What to Know
- New York launched a first-of-its-kind "COVID passport" for use at major sports and entertainment venues; the secure technology confirms an individual's vaccination or recent negative COVID-19 test
- The Excelsior Pass program could lead to faster reopenings of stadiums, theaters and businesses in accordance with state health guidelines
- Like a mobile airline boarding pass, people can print them out or store it in their phone's Wallet apps; each pass has a secure QR code that venues scan using a companion app to confirm health status
A new, first-of-its-kind digital passport has launched in New York's ongoing effort to fast-track the reopening of businesses and major sports and entertainment venues across the state.
The online program is designed to securely display New Yorkers' COVID-related information and help authenticate a person's vaccination or proof of a recent negative COVID-19 test. The Excelsior Pass, the so-called "vaccine passport," officially launched Friday after several pilot programs and beta testing.

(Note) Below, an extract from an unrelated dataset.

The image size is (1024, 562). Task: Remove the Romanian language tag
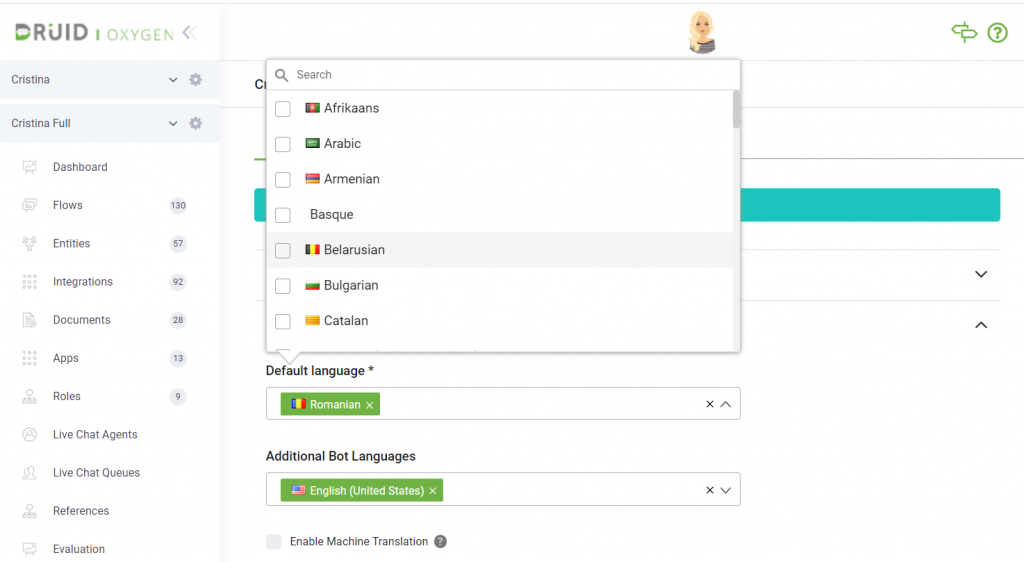pos(370,405)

Similar to a mobile airline boarding pass, people can print out their Excelsior Pass or store it on their phones using the Excelsior Pass's "Wallet App." Each pass will have a secure QR code, which venues or businesses scan using a companion app to confirm someone's COVID health status.
According to the state, robust privacy protections are woven throughout the digital health pass solution, giving people a trusted way to maintain control of their personal information using an encrypted digital phone wallet or printed credential. People can decide for themselves if they want to use it -- it's a voluntary program -- and if they do, they can elect which passes to use for which purposes without sharing their underlying personal data. User data is kept confidential. The QR code only informs the venue if a pass is valid or invalid.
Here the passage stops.